Concentration: 9.74 mg/ml
Mass-spec Verification: Yes
Structure Determination
Crystallization: Crystals were grown by vapour diffusion in 300nl sitting drops containing 200nl protein (pre-incubated with 1mM Pyridine-2,4-dicarboxylic acid) and 100nl reservoir solution composed of 0.05M (NH4)2SO4, 0.05M BIS-TRIS pH 6.5, 30% pentaerythritol ethoxylate.
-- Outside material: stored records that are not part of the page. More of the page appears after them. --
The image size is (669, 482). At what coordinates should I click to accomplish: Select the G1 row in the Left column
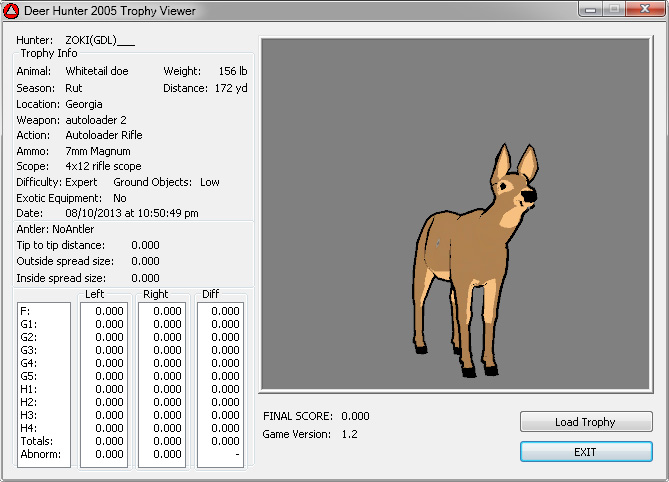click(104, 324)
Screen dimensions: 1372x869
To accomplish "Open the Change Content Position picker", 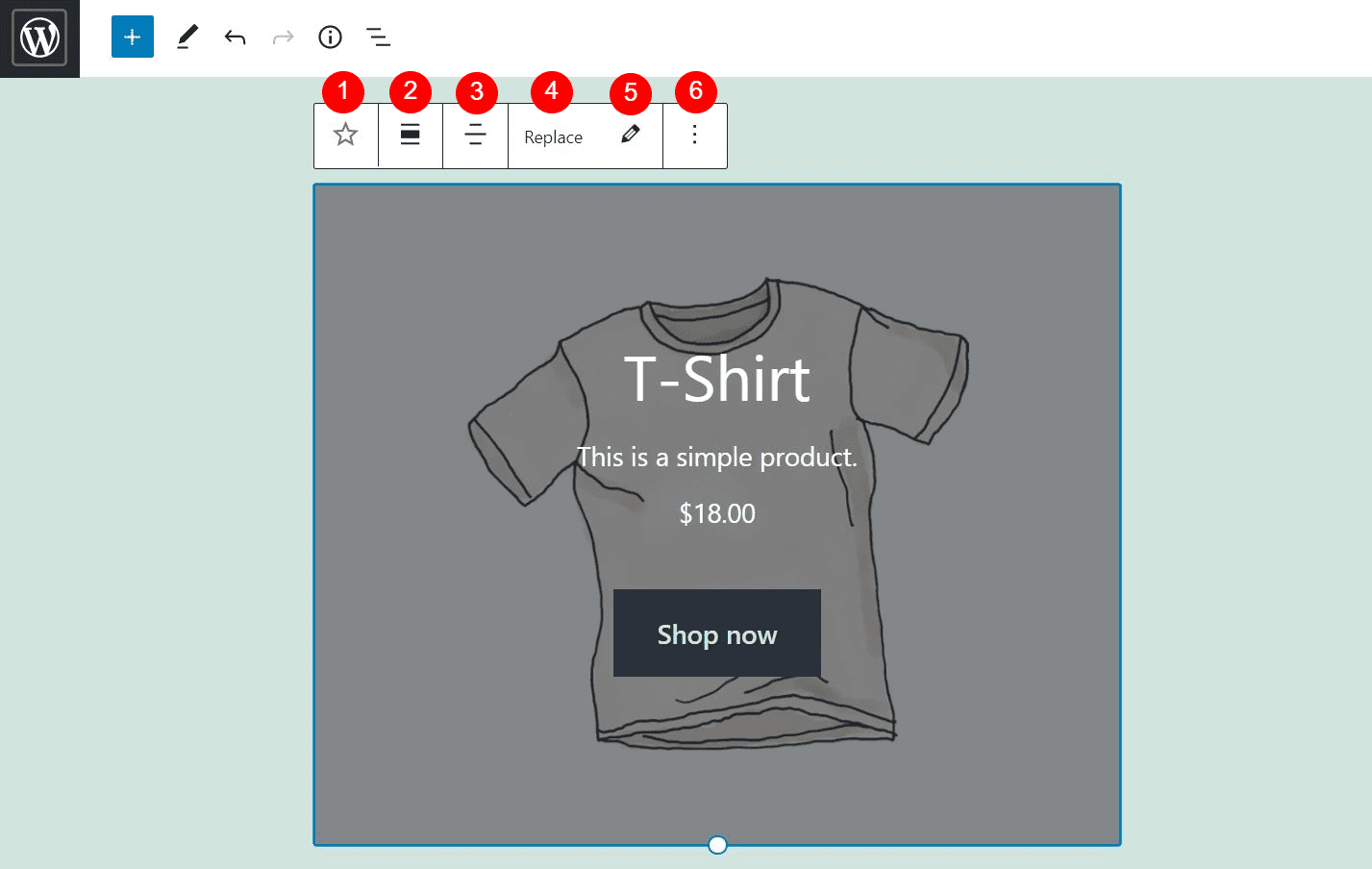I will [475, 136].
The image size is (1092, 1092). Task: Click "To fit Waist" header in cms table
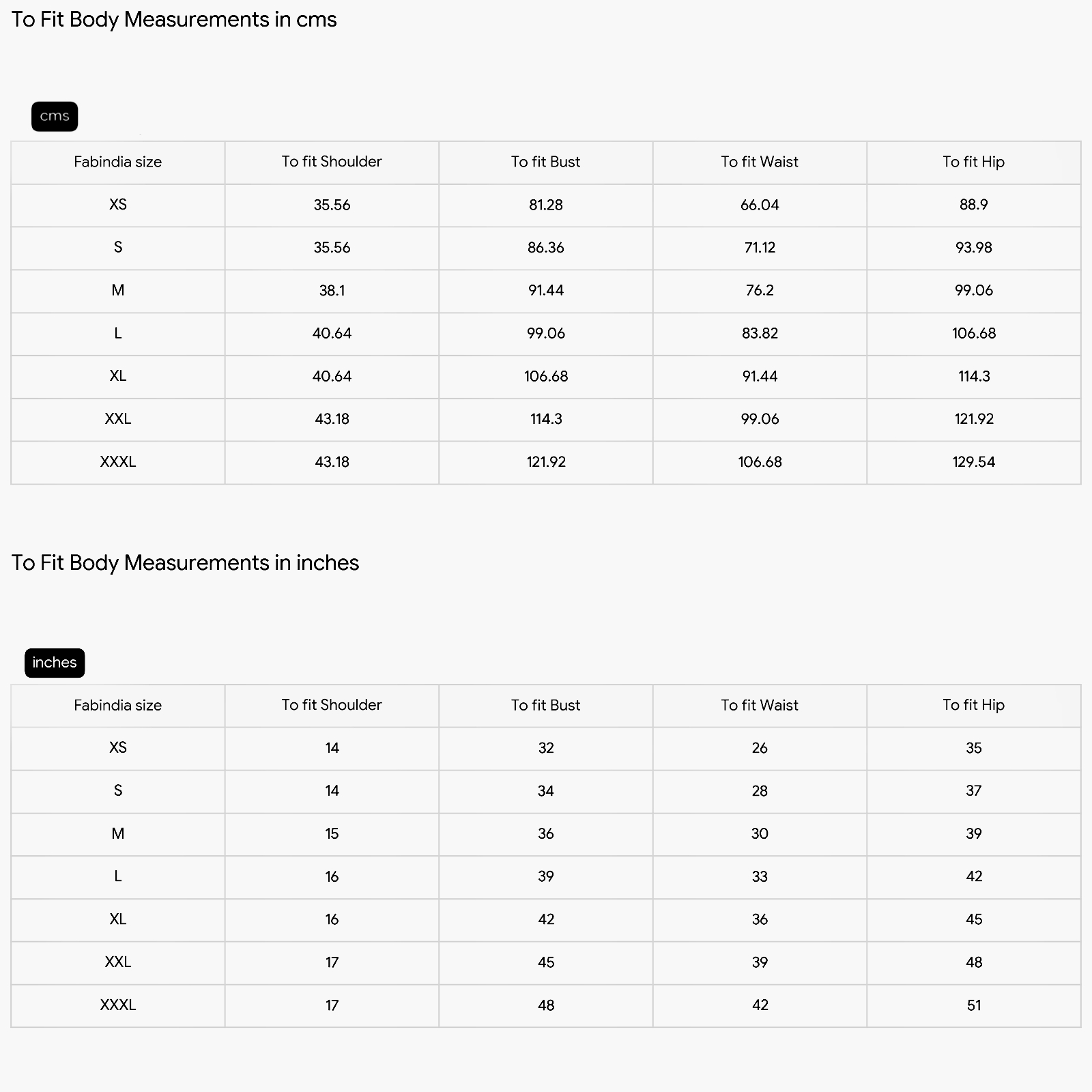[760, 162]
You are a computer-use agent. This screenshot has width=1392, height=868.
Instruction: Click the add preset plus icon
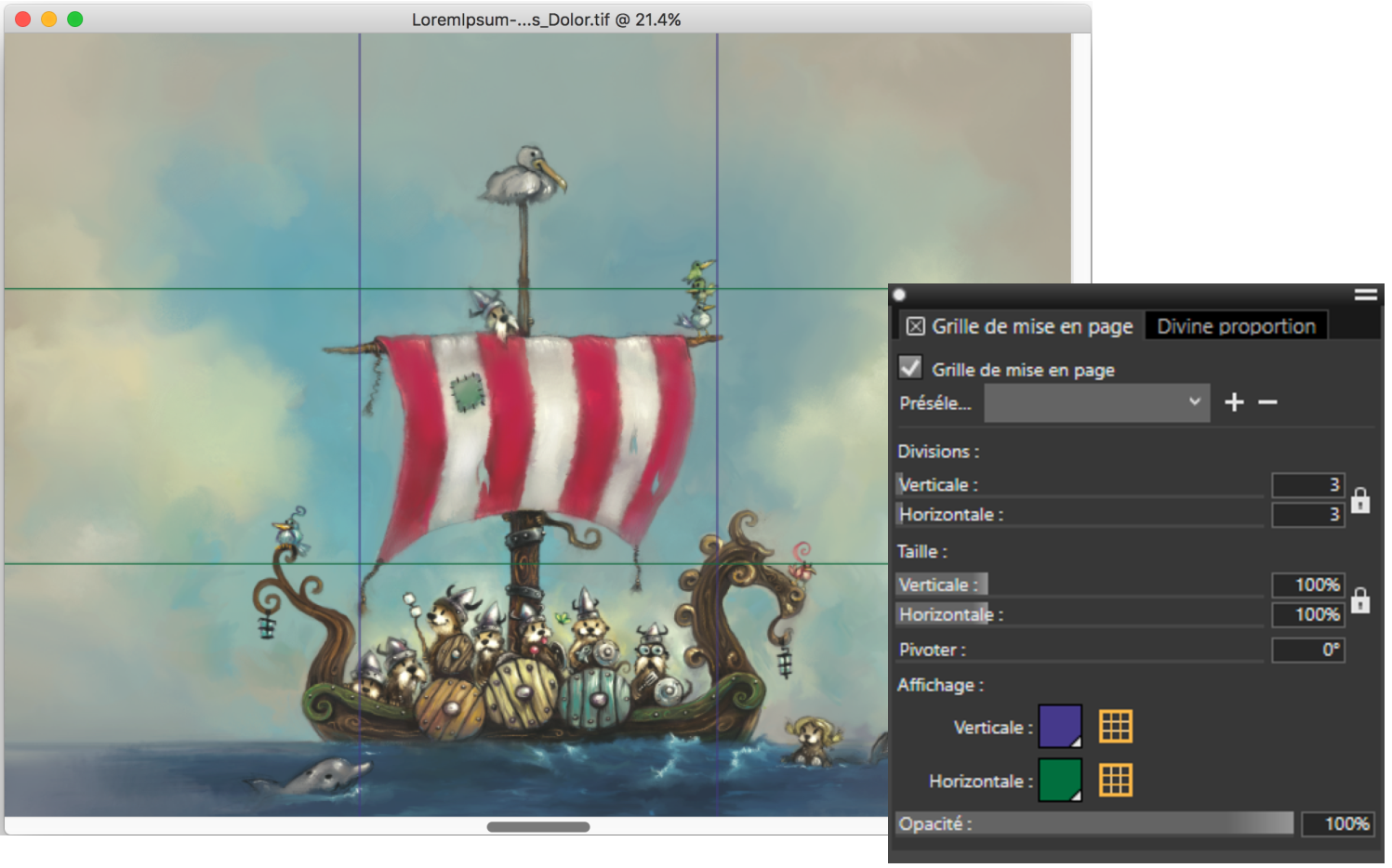1234,402
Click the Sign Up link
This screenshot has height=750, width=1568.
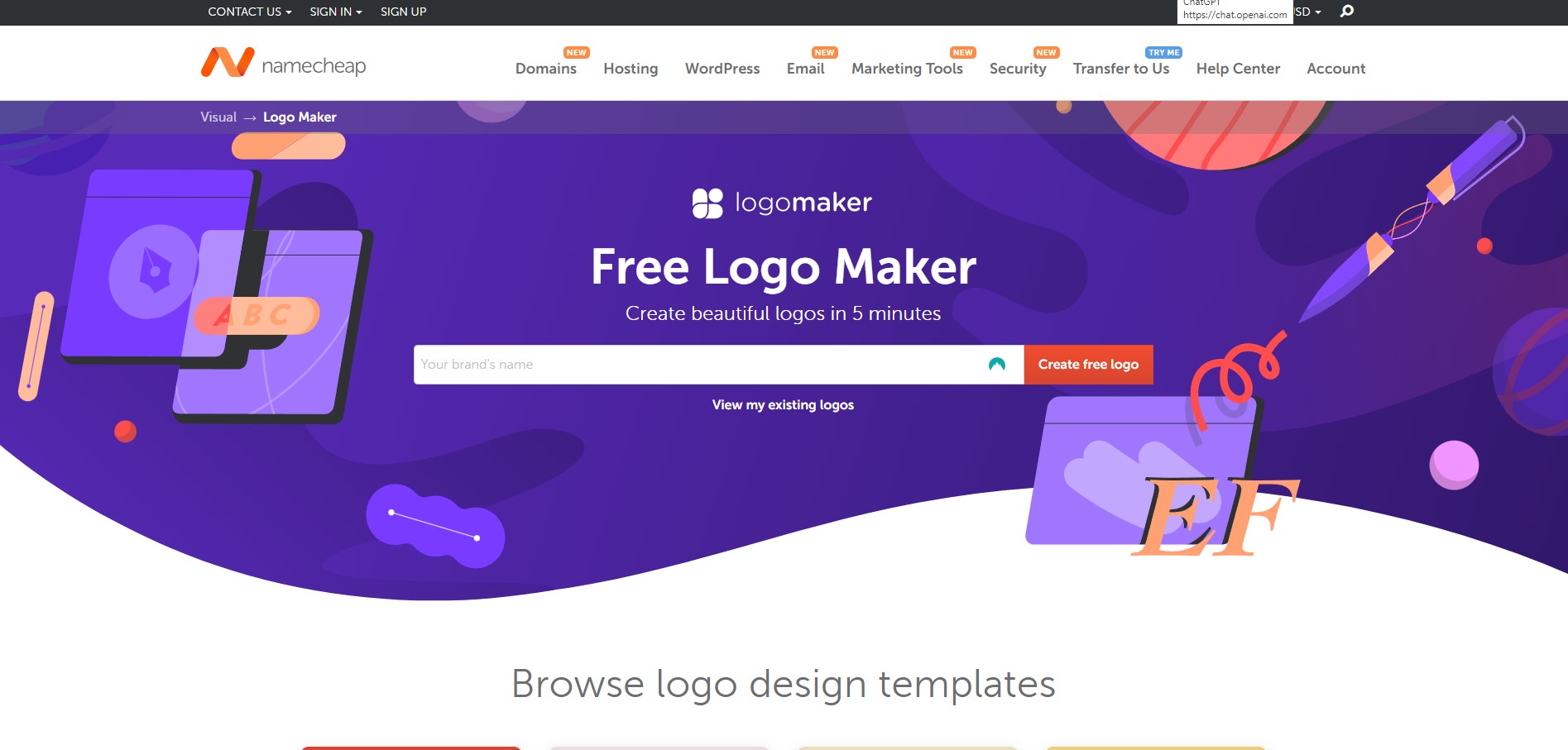[x=403, y=12]
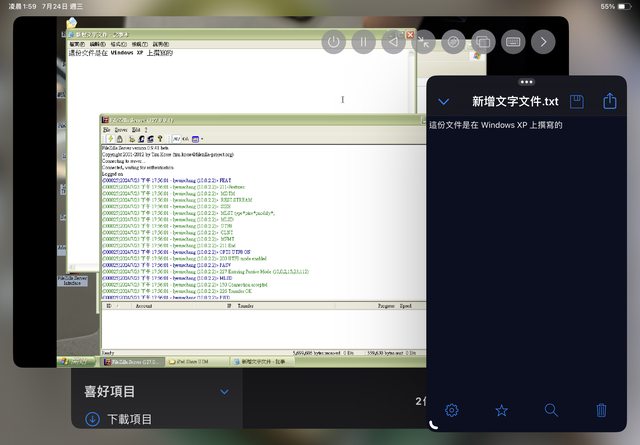
Task: Pause the remote session
Action: click(x=363, y=42)
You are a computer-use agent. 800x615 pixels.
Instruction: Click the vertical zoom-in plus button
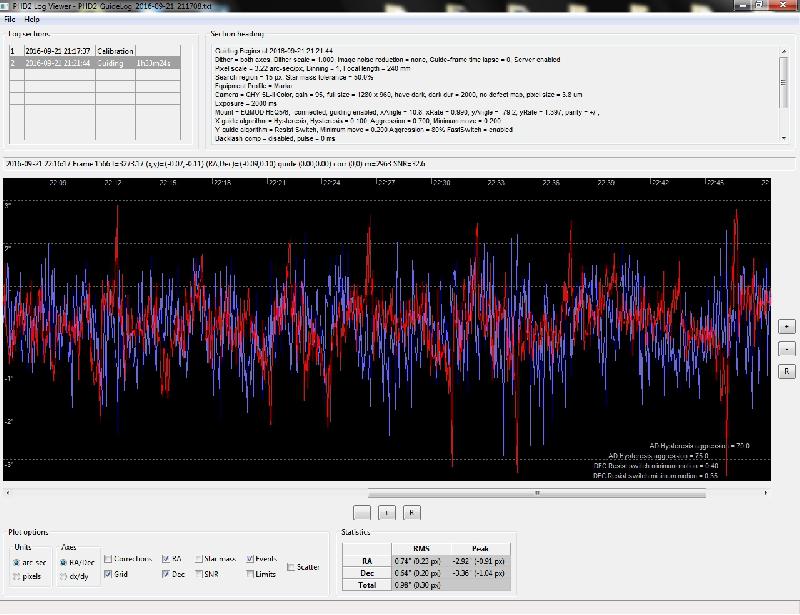pyautogui.click(x=787, y=327)
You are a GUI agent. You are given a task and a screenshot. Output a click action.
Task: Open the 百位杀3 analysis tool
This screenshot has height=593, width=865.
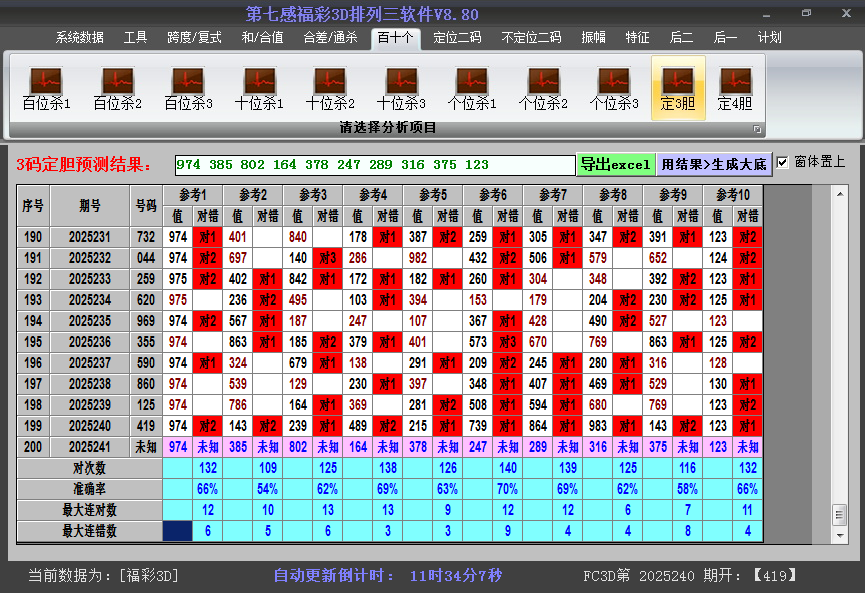tap(188, 88)
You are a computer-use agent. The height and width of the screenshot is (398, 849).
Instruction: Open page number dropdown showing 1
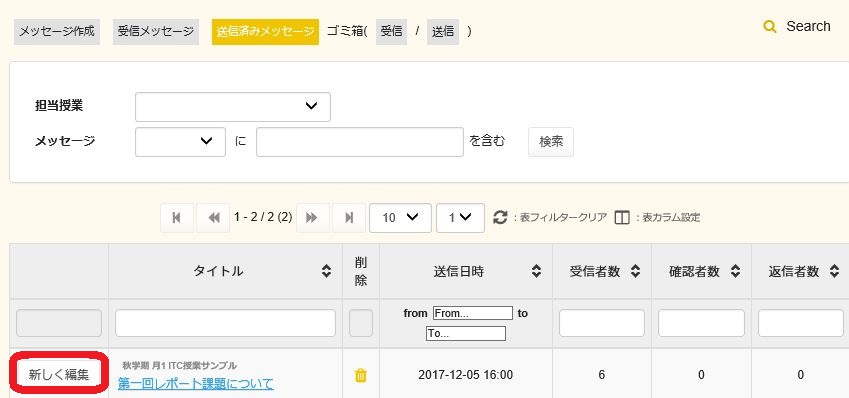[460, 218]
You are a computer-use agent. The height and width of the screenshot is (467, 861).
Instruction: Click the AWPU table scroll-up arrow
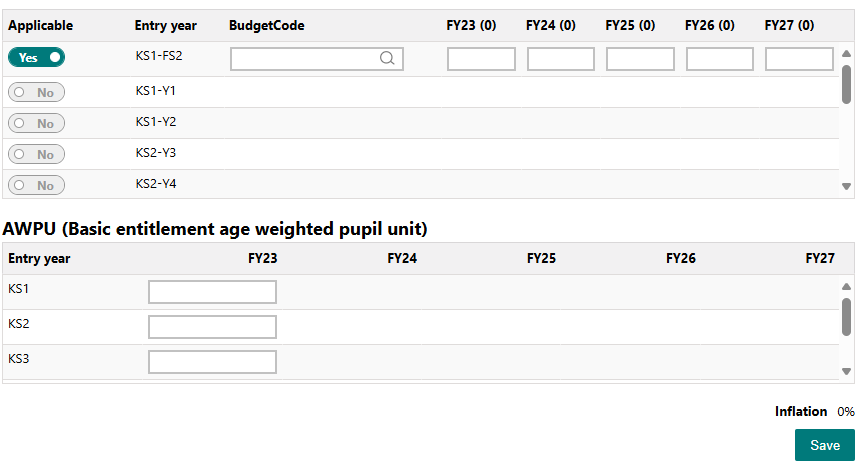(846, 287)
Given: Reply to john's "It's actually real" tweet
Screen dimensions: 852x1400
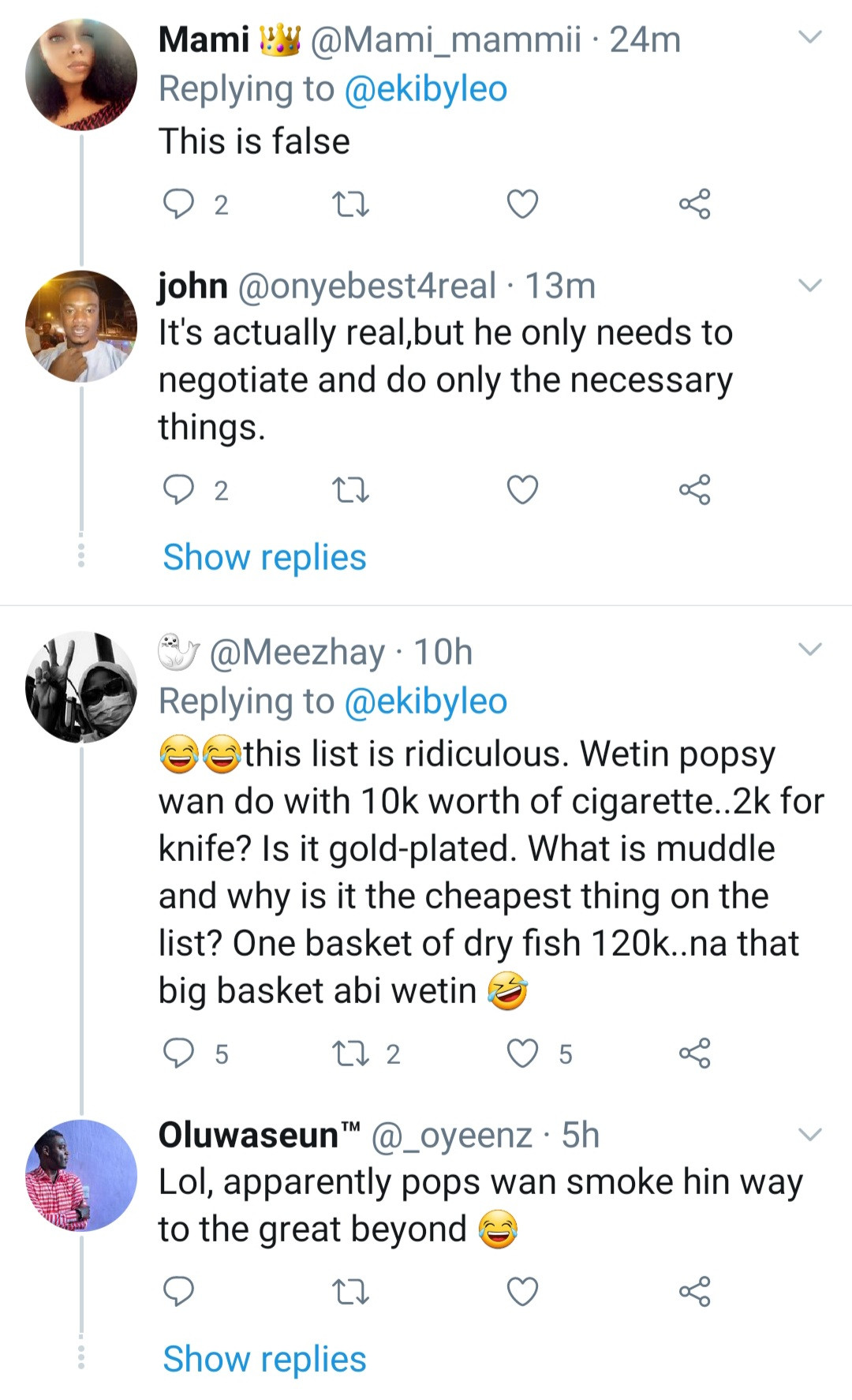Looking at the screenshot, I should click(178, 490).
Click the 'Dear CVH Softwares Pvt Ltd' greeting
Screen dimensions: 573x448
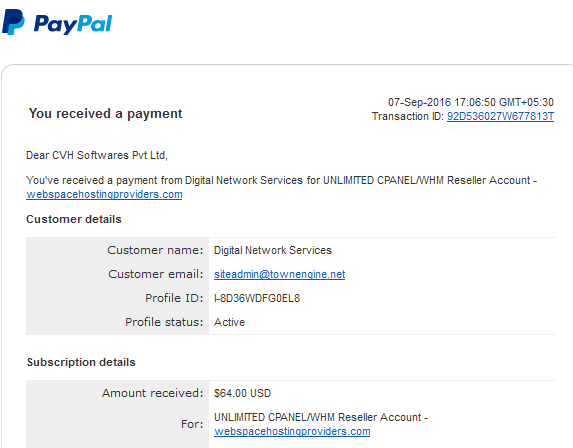point(96,155)
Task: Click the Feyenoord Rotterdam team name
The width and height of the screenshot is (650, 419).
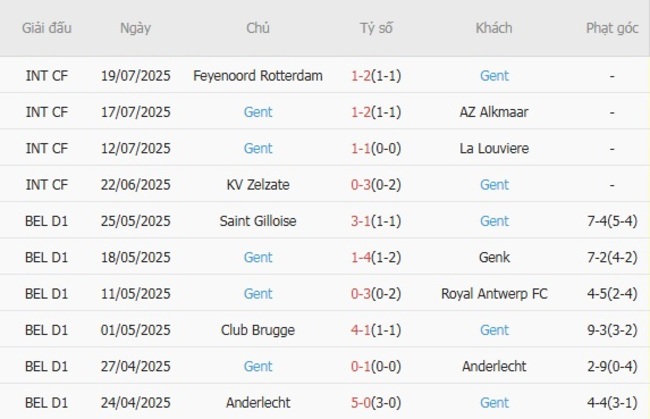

Data Collection: Beamline: SLS-X10; Resolution: 2.4 Å
Data Processing: An N-terminally truncated form of MINA53 (amino acids 30–260), comprising the JmjC domain, was used as a search model for MR using PHASER. The two molecules in the asymmetric unit of FLJ21802 were readily located, but the electron density away from the JmjC core of FLJ21802 was ambiguous. Density modification with RESOLVE, as implemented in PHENIX, which took advantage of the two-fold non-crystallographic symmetry (in a P21212 space group), led to a marked map improvement and allowed automated model building with BUCCANEER. Refinement was carried out with REFMAC; after several cycles of manual rebuilding with COOT.